The second reason given for apprehension is that the Japanese might soon control the entire agricultural land of California unless preventive measures are promptly adopted. This particular fear was by far the most powerful factor in ushering in and passing the land laws prohibiting either lease or ownership of agricultural land by an Oriental. The groundless nature of the premonition becomes apparent when a few figures are introduced. California has 27,931,444 acres of farm land, of which about half has been improved. The Japanese at the end of 1920 owned 74,769 acres and leased 383,287 acres.[39] It may be true that the lands under Japanese control are usually good lands, but they were not so invariably at the time of purchase. As a matter of fact, most of the lands which Japanese have secured were at first either untillable or of the poorest quality, and only by dint of patient toil have they been converted into productive soil. Many thrilling stories are told of the hardship and perseverance of Japanese farmers, who have after failure on failure succeeded in their enterprise. They have indeed reclaimed swamps and rehabilitated many neglected orchards and ranches. Whatever may be the nature of the land owned by Japanese, however, its amount is truly insignificant. It forms only 0.27 per cent. of the agricultural lands of California, or one acre for every 374 acres; while the amount leased is 1.40 per cent. or one acre for every 72.8 acres. This is saying that the Japanese in California, who constitute 2 per cent. of the native population, cultivate under freehold and leasehold 1.67 per cent. of the farm lands of California. When we recollect that more than half of California’s agricultural land—16,000,000 acres—is still left uncultivated, it seems almost preposterous that so much vociferation should be raised because of the very limited amount of acreage held by the Japanese.
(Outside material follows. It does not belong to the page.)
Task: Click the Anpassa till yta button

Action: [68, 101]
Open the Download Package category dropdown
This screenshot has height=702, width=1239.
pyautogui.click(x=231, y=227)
The weightiest reason offered for the necessity of checking Japanese agricultural progress is the one which almost all leaders of the anti-Japanese movement have emphasized; namely, that the Japanese are unassimilable. If they were an assimilable race, and in the course of a few generations were to blend their racial identity with the American blood, California would have no reason to oppose their progress in agriculture. But they are a distinct people who amalgamate with difficulty, if at all. Were they allowed unhindered development in agriculture, in which their success has been most marked, in the opinion of the exclusionists, they would multiply tremendously in number and correspondingly increase in power to the extent of not only overwhelming the white population of California but also of endangering the harmony and unity of American nationality. This is precisely the line of argument which the Governor of California advanced in his letter to Secretary of State Colby. In its conclusion he states:

I trust that I have clearly presented the California point of view, and that in any correspondence or negotiations with Japan which may ensue as the result of the accompanying report, or any action which the people of the State of California may take thereon, you will understand that it is based entirely on the principle of race self-preservation and the ethnological impossibility of successfully assimilating this constantly increasing flow of Oriental blood.

Accordingly, the question whether or not California is justified in prohibiting the Japanese from the pursuit of agriculture is not to be determined by a consideration of the amount of land they cultivate or the comparative wages they receive, but by the consideration of their assimilability. We shall discuss this pertinent question in the next chapter.